Sekkouri: “Morocco has reduced child labor by 94%”


Morocco has managed to reduce the number of child workers by 94% over the last twenty years, said Wednesday in Geneva, the Minister of Economic Inclusion, Small Business, Employment and Skills, Younes Sekkouri.

During a session on the prohibition of child labor, as part of the 112th International Labor Conference, Mr. Sekkouri stressed that Morocco has accumulated numerous achievements in terms of children’s rights, ensuring that the The number of child workers has declined to now represent less than 1.4% of the workforce. Children who work mostly temporarily help their parents, particularly in rural areas, he explained, reiterating Morocco’s determination to continue its commitment to eradicate child labor, whose natural place is school.

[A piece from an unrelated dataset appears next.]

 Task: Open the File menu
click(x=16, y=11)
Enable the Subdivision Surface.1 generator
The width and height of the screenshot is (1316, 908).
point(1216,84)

During this meeting organized on the occasion of the 25th anniversary of the adoption of Convention 182 of the International Labor Organization (ILO) on the worst forms of child labor, Mr. Sekkouri recalled that the protection of child is a commitment enshrined in the Moroccan Constitution and that the issue of child labor is not a luxury, but a subject of integrated national strategy. The minister presented a series of essential approaches on which Morocco relies to combat child labor. These include sustained investment in vocational training, combating school dropouts, guaranteeing direct support to large social segments, as well as strengthening preschool education.

Social protection generalization programs are mechanisms intended to improve the quality of life, to enable families to care for their children and allow them to grow up in a healthy and natural environment, he said, while emphasizing the importance of strengthening controls in the workplace. In this sense, 500 labor inspectors across the Kingdom follow strict rules to ensure that companies comply with the ban on child labor, he said.

The 112th session of the International Labor Conference, attended by representatives of the three parties at work (governments, workers and employers) from 187 countries, addresses several topics such as protection against biological risks, protection of principles and rights fundamentals at work, and a general discussion on decent work and the care economy.